Tutti elementi che ritroviamo in questo prezioso volume Naxos – sono già usciti per questa etichetta anche quattro volumi sui lavori pianistici nella stessa collana “20th Century Italian Classics” – che comprende composizioni che vanno dal 1953 al 1982. Il flauto – decisivo fu l’incontro a Darmstadt di Togni con Gazzelloni nel 1951 – da solo, in duo, accompagnato dall’orchestra d’archi, è protagonista assoluto, voce narrante di un percorso unico, che fuori da mode, isolato da tendenze, scrive un capitolo importante della contemporanea italiana.
Altrettanto protagonista, sappiamo quanto decisivo sia il ruolo dell’interprete in queste partiture, il flauto di Roberto Fabbriciani, al quale abbiamo chiesto di approfondire alcuni aspetti del suo rapporto con il compositore e delle sue opere.
Il volume Works for Flute sottolinea il profondo interesse di Togni per la poetica del flauto. Nel 1977 eseguisti a Napoli per primo i suoi Five pieces for flute and guitar, lì inizia tra voi un vivace scambio umano e artistico. Ci puoi raccontare questa vicenda.
«La mia amicizia con Camillo Togni risale alla fine degli anni sessanta, quando intrapresi con lui gli studi di composizione. Togni era musicista molto colto e raffinato, amava l’arte e aveva studiato pianoforte con Alfred Cortot e Arturo Benedetti Michelangeli. Ottimo pianista, abbiamo suonato assieme in concerto in importanti stagioni. In quegli anni ebbe inizio anche il progetto Blaubart, che mi vide flauto e voce recitante al Teatro alla Scala nel 1978».
«La gestazione dei Five Pieces for flute and guitar inizia nei primi anni settanta. Nel 1975 ho eseguito i tre brani per flauto solo in varie occasioni come preludi, in seguito Togni aggiunse i due brani per flauto e chitarra. Questi brani alternati divennero Five Pieces for flute and guitar. La prima esecuzione del lavoro così completato fu nel 1977 al Festival di Napoli Nuova musica e oltre, organizzato da Mario Bortolotto».
Quali aspetti interpretativi pongono le sue partiture al tuo strumento?
«Le sue partiture impongono grande severità interpretativa.
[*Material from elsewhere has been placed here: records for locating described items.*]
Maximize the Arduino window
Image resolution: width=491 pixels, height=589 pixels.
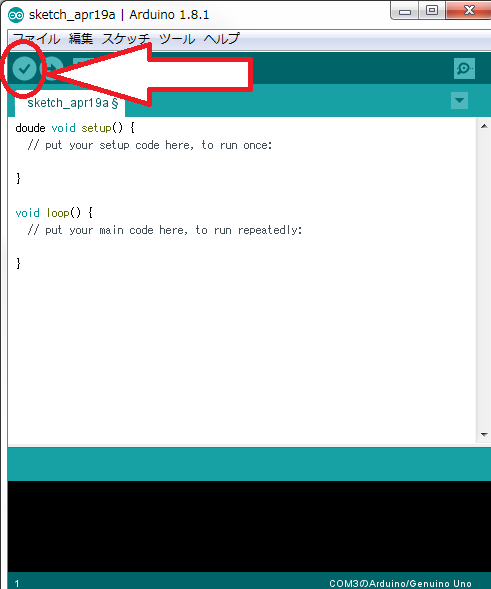coord(432,11)
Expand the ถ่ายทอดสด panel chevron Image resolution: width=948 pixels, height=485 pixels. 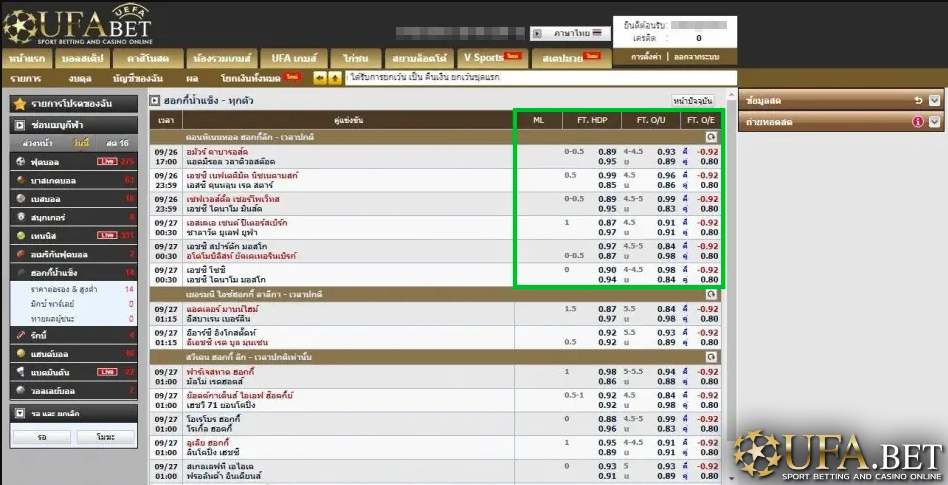934,121
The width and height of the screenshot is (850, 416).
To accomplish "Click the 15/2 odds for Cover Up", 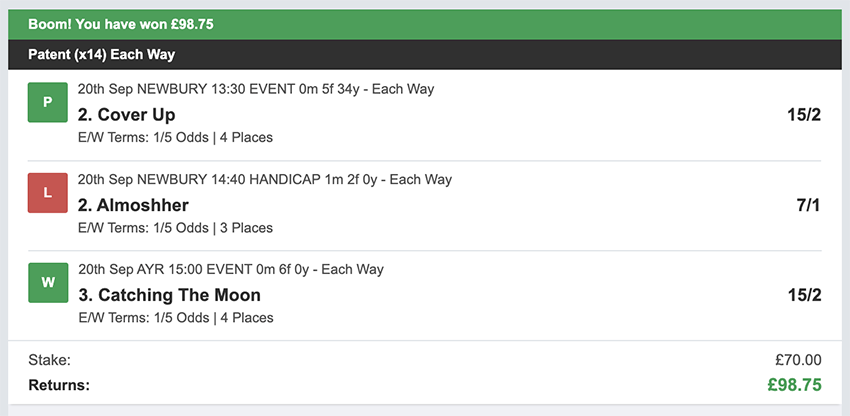I will tap(803, 114).
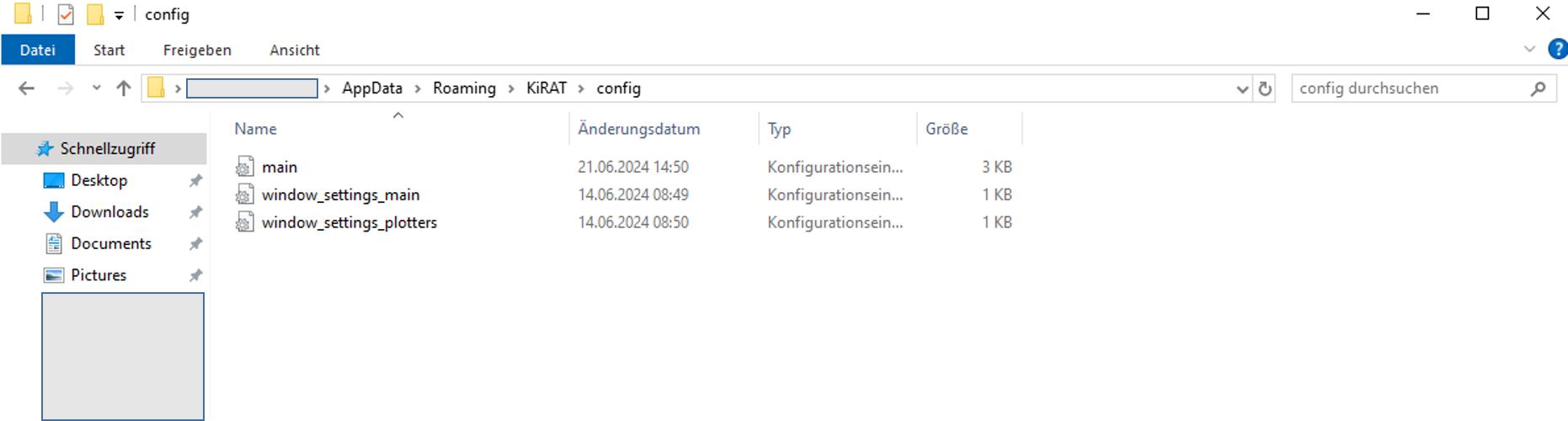Viewport: 1568px width, 421px height.
Task: Switch to the Ansicht ribbon tab
Action: coord(295,50)
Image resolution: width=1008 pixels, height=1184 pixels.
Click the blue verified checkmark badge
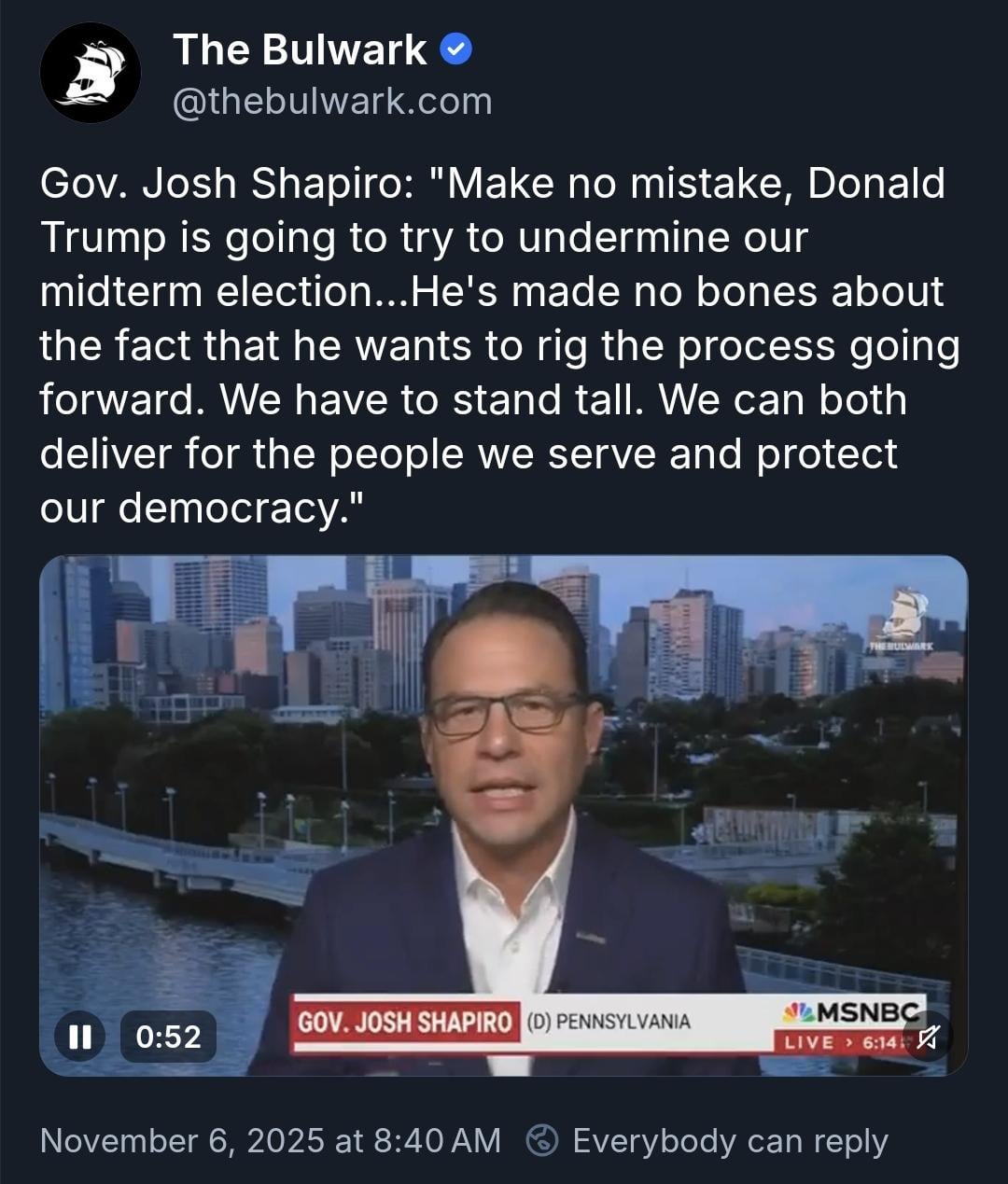pyautogui.click(x=455, y=49)
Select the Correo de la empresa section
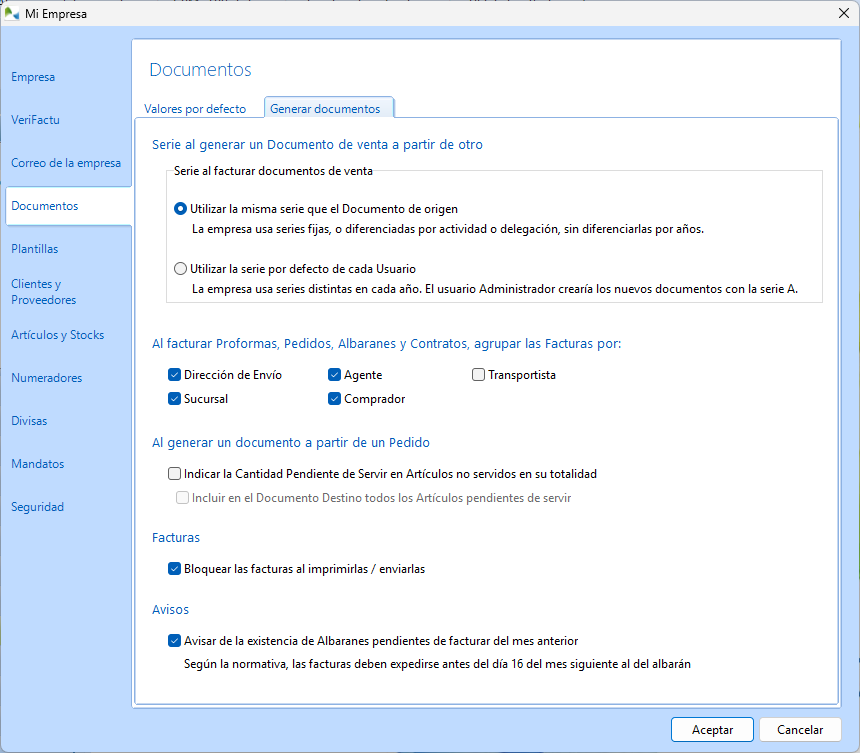This screenshot has width=860, height=753. pyautogui.click(x=66, y=163)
La sua scrittura è precisa e dettagliata. L’interprete deve confrontarsi con un segno dove tutto è calcolato e coniugato a respiro ed espressività».
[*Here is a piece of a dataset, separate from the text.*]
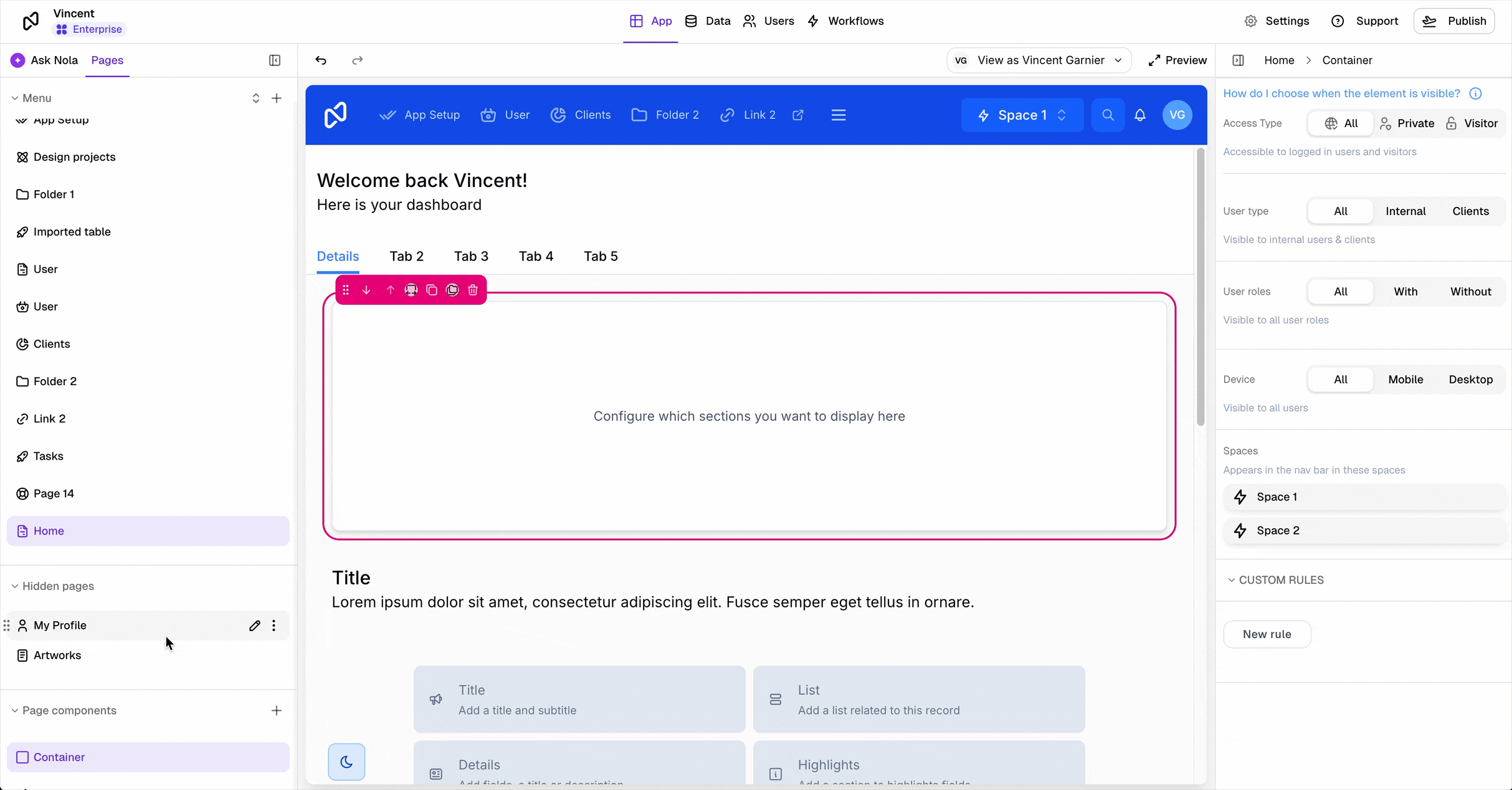Collapse the Hidden pages section
Screen dimensions: 1512x790
click(15, 586)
L’adesione giovanile alla dodecafonia ha segnato costantemente il percorso compositivo di Togni, mi pare però che in Fantasia concertante del 1957, l’ultima traccia del cd, convivano aspetti strutturali ed espressivi che se ne allontanano.
«La Fantasia concertante è esempio di quanto appena detto, richiede all’interprete rigore tecnico, virtuosità e creatività. Ne è stato ispiratore Severino Gazzelloni. Un errore dare di Togni una lettura pensando solo ad altezze e serie, la sua italianità si esprimeva in un innato senso per la melodia. Del resto anche Dallapiccola e Maderna posero l’accento sull’aspetto melodico e sul fraseggio di una serie. Serie trattate come melodie per una espressività che contraddistingue la mentalità e la scuola italiana».
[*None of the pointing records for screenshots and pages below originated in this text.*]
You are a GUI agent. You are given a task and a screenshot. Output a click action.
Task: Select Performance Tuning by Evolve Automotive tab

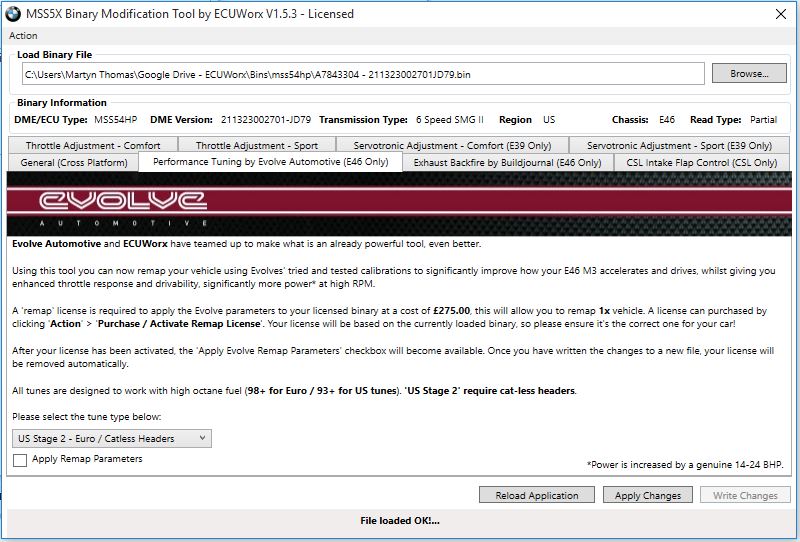[270, 162]
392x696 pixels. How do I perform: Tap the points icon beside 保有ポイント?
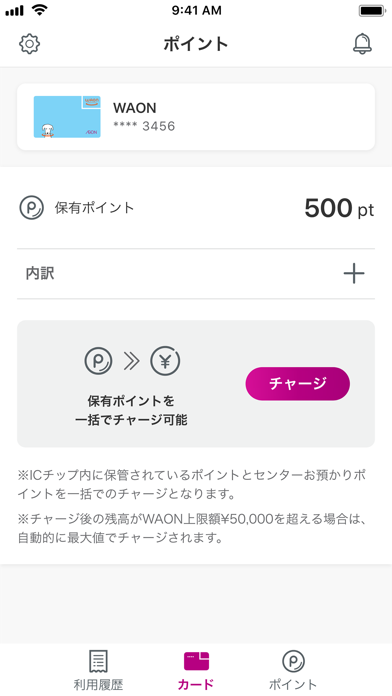(x=32, y=208)
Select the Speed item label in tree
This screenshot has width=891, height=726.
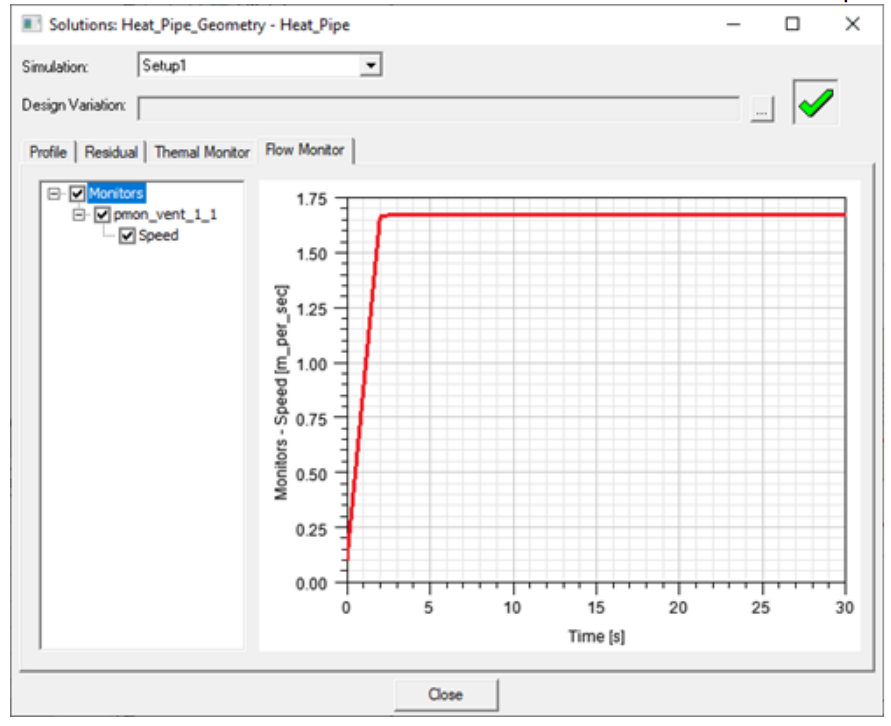[x=158, y=236]
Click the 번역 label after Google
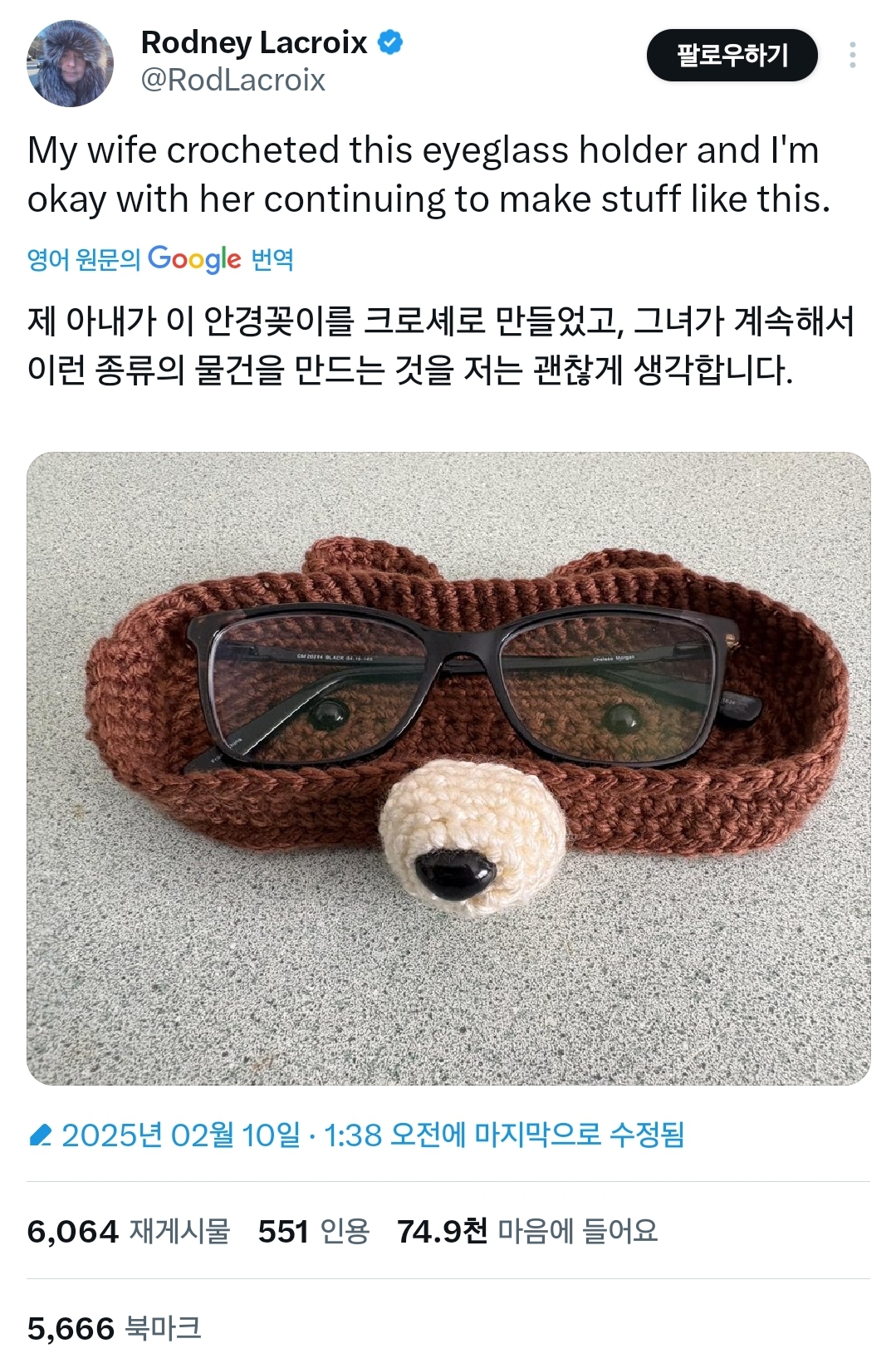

Con il tuo strumento hai attraversato gran parte del repertorio contemporaneo. È possibile fare un confronto tra il flauto secondo Togni rispetto, per esempio, a Scelsi e Nono?
«Ho imparato molto dal mio amico-maestro Camillo Togni nella analisi dei dettagli e nel controllo assoluto del suono. Questo sicuramente mi è stato di aiuto anche nell’interpretazione delle partiture di Scelsi e Nono. Se Togni ha sviluppato in un senso molto personale ed espressivo la serie, Scelsi e Nono, partendo dalle stesse conoscenze ed esperienze hanno navigato verso ulteriori lidi distaccandosi, nella maturità, dalla scrittura seriale. Scelsi cercando sonorità orientali e mistiche e fondendole con la musica colta occidentale. Nono lavorando sui colori e le dinamiche oltre che sulle tecniche di emissione del suono e fondendole con le innovazioni tecnologiche derivanti dall’uso dell’elettronica».